● **WORK INSTRUCTION**
Find the line containing "Task: Click the MetaMask fox login icon" in the records below. Copy exactly that line and each one after it, ending at the line containing "This screenshot has height=277, width=510.", and nothing more.

● **RECORD EXTRACTS**

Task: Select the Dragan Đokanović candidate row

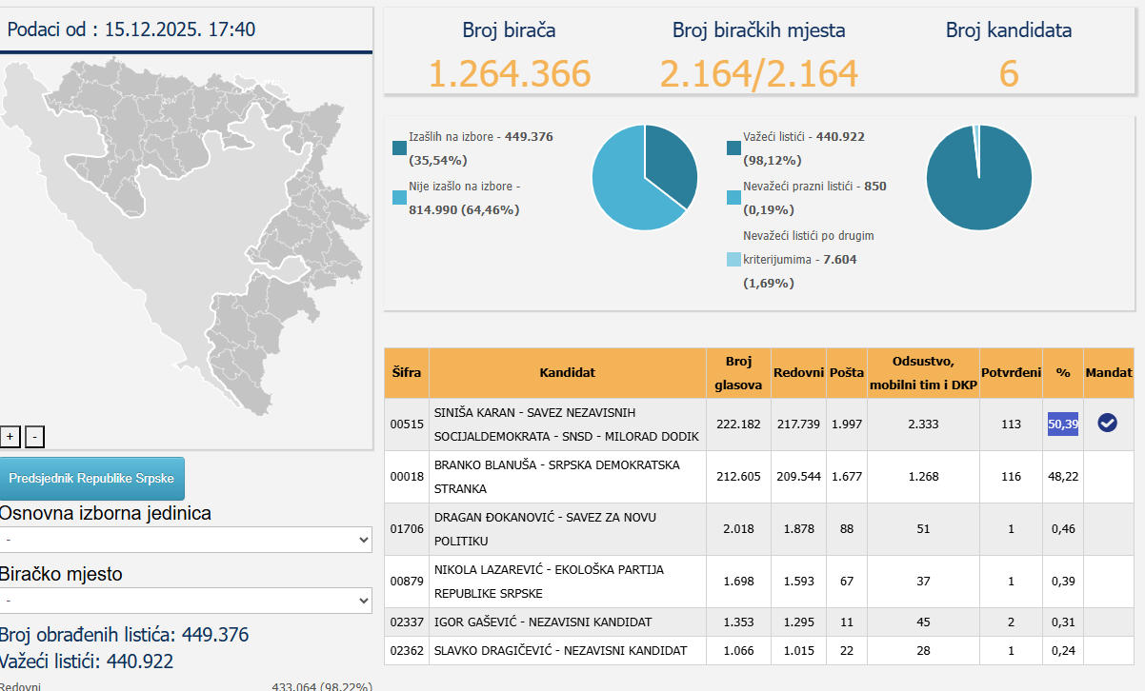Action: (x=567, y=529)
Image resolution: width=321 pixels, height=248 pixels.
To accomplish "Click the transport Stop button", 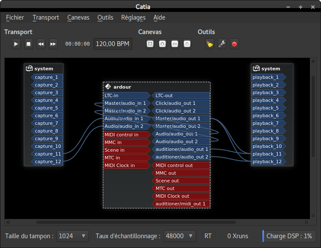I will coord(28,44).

==

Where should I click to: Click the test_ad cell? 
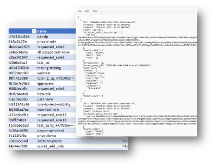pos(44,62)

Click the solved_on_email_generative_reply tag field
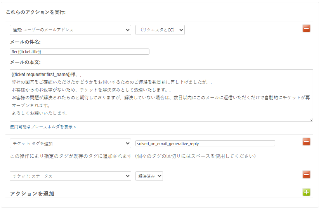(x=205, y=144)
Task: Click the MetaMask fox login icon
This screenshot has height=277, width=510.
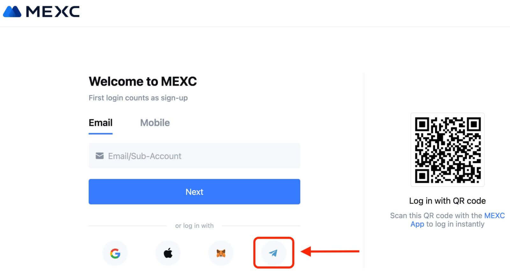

--

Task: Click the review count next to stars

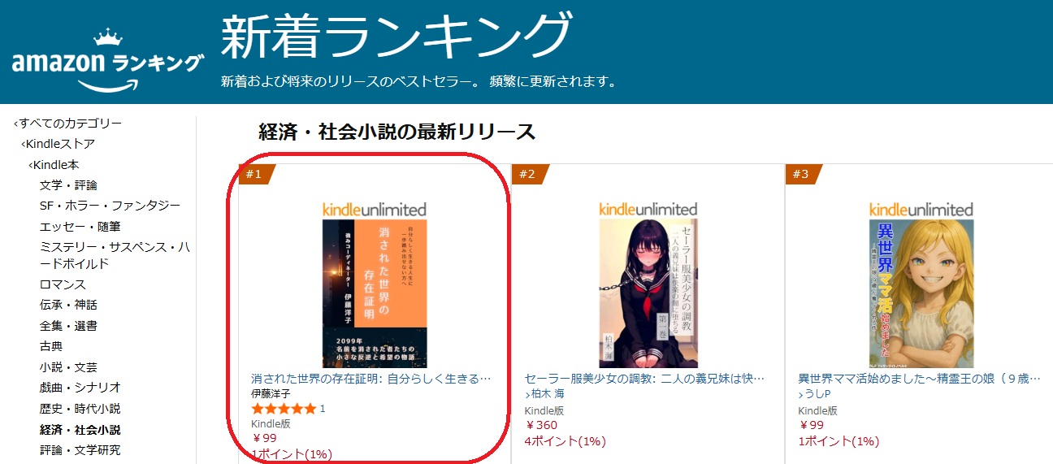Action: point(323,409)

● **TASK RESPONSE**
Task: Click the MetaMask fox login icon
This screenshot has height=277, width=510.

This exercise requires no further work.